Check each line of the data below for the string "computer", then state how many have it and nothing else.
--- Records for the task ---
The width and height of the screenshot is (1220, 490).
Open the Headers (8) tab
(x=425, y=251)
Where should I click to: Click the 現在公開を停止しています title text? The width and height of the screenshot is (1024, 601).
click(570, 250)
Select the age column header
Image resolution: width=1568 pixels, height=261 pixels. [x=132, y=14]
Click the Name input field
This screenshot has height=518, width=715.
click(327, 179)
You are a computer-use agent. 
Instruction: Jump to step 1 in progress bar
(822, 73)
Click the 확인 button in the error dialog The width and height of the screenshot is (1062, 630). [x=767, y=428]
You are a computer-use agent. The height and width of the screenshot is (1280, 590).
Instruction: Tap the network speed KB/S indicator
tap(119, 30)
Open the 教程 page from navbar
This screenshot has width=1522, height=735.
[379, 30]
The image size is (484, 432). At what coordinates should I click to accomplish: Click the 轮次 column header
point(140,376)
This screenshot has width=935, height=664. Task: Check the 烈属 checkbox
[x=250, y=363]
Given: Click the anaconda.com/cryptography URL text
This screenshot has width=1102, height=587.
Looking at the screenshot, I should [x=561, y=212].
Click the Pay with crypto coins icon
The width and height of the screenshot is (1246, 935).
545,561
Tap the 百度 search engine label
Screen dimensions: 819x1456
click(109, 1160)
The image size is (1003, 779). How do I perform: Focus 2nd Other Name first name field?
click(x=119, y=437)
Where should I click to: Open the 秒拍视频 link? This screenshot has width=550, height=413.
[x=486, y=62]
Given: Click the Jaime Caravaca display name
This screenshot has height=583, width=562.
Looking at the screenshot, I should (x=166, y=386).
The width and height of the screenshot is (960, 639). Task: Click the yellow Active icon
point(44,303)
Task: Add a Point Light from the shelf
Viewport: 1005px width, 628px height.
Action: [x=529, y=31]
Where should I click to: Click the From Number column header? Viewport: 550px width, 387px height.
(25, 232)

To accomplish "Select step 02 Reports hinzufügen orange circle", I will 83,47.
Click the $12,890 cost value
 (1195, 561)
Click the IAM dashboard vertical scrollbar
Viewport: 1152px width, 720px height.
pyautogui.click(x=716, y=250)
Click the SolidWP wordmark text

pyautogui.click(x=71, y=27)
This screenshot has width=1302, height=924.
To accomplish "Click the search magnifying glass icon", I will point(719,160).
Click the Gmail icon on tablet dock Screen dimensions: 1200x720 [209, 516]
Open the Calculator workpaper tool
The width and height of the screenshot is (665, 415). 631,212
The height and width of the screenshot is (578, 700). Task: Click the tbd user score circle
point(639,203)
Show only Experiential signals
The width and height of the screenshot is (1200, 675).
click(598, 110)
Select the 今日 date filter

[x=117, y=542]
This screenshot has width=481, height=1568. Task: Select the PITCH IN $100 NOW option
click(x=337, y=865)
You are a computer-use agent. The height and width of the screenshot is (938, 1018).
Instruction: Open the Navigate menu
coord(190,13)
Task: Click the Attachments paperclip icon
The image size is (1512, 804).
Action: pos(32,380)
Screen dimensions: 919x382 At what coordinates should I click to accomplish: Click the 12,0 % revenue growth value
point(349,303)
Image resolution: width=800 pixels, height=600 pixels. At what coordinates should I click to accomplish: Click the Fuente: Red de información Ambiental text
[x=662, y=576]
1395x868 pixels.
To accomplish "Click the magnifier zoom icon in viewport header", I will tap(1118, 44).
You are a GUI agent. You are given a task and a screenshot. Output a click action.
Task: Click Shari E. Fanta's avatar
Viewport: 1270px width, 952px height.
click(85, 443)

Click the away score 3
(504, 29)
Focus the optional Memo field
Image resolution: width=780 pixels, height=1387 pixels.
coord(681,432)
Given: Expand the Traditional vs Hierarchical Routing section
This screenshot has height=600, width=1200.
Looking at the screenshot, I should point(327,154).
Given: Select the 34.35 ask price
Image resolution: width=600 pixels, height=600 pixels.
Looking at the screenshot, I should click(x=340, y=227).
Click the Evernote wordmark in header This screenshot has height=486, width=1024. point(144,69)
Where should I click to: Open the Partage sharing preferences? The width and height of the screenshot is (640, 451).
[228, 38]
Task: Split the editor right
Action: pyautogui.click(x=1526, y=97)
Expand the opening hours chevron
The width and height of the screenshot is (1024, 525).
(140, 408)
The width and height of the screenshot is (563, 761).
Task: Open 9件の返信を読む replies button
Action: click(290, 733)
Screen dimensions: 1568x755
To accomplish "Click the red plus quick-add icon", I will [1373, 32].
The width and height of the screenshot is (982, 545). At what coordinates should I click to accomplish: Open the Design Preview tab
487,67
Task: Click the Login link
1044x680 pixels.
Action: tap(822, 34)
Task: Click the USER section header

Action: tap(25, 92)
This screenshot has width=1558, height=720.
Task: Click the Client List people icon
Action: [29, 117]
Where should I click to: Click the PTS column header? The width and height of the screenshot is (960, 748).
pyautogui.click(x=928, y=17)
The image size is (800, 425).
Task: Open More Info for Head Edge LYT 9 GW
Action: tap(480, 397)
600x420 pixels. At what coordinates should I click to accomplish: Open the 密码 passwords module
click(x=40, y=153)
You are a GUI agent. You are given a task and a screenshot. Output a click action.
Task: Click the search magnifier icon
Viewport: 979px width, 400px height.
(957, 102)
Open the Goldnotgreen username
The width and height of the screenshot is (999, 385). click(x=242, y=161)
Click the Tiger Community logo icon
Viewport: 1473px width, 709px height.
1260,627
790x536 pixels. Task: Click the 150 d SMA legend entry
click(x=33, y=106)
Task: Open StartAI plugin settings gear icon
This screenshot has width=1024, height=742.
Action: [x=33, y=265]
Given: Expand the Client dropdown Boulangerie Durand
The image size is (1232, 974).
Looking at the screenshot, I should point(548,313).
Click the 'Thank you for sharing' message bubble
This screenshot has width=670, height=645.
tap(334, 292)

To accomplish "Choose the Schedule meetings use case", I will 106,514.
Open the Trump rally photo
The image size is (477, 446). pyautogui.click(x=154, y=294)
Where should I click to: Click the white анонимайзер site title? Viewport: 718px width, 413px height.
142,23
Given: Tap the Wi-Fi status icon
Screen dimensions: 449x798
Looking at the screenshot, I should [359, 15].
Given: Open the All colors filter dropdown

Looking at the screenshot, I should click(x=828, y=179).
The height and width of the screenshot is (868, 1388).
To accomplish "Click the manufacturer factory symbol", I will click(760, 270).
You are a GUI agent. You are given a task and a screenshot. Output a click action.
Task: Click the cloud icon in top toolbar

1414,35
---
#### [Exercise output]
3